A week or so ago I decided to move to a new hosting company. Mostly change for the sake of change. (Oh, that reminds me, did I mention I quit my job too?).
I use my personal site primarily for hosting my blog and my son's baby pictures (essentially as an online baby book). To date I've never backed up my website - assuming naively that my hosting company was archiving my assets on a regular basis.
During the process of using a web based ftp tool to migrate my files from my old host to the new - I accidently hit the imposing "DELETE" button (/public_html) - and for some reason unbeknownst to me - I also accepted the "REALLY? ARE YOU SURE?" prompt as well - engrossed in some YouTube I guess. All files - gone. A quick phone call to my provider came up empty - they had no tools in house for recovering data on shared servers.
Damage control (wife and mother-in-law not very happy) ensues. I decided to explorer how many of the "echoes" from my website still existed in the various caches online (and off) - in hopes of recovering at least a subset of the site.
The blog itself was trivial to recover - a simple "republish" from Blogger.com and it was magically restored. Unfortunately without any of the embedded images, MP3s, and flash assets - as obviously Blogger is oblivious to associated media.
My first stop was my home machine - which turned up nothing immediately given the fact that I'd recently cleaned my desktop off. So next up were my browser caches (IE and Firefox) on each of my PCs. I was able to recover about 20% of the supporting art for my blog and my son's page.
I borrowed a tool from a friend and performed some forensics on the AOL client Topspeed web accelerator cache - there I found a few more images.
I hit up Google.com and found a number of my images with their image search tool - but their thumbnail sizes are awful - only a few proved reusable. I had better luck with Live.com - as their cached image size is at least a bit larger. Unfortunately in both cases, any animated GIFs are converted to static JPGs in their databases.

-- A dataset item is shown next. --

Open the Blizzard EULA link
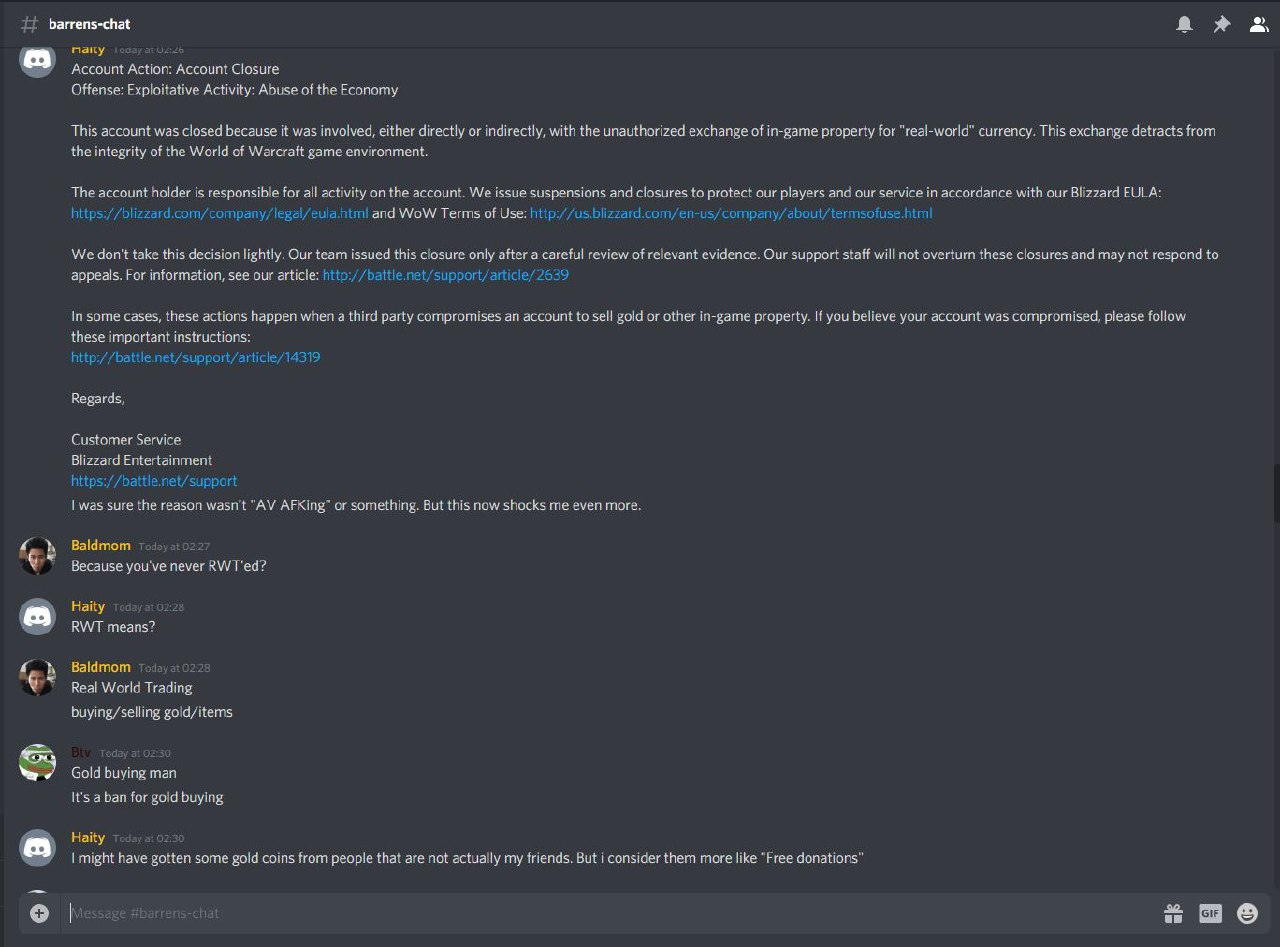The image size is (1280, 947). click(220, 213)
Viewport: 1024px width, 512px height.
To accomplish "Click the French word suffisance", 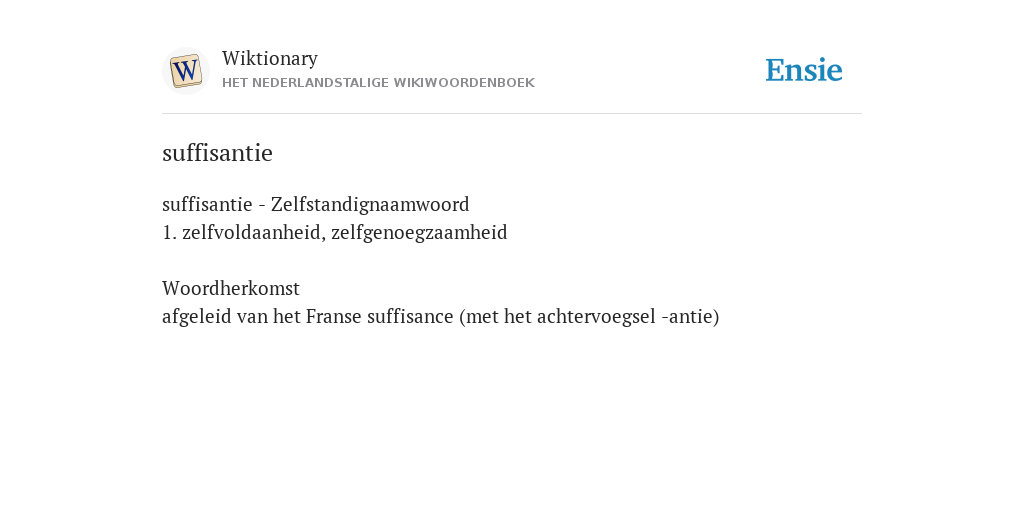I will pos(410,317).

Google again proved useful for recovering HTML documents that weren't related to my blog. I was able to recover a few whitepapers and documents I was hosting via the Google cache. (If anyone is wondering I did not have much luck with sites such as the wayback machine).
I haven't had any luck at
all finding any of my MP3s, SWFs, or FLV videos. If anyone knows of a search engine - or data mining site out there that might possibly have stumbled across my little site in the past, please let me know.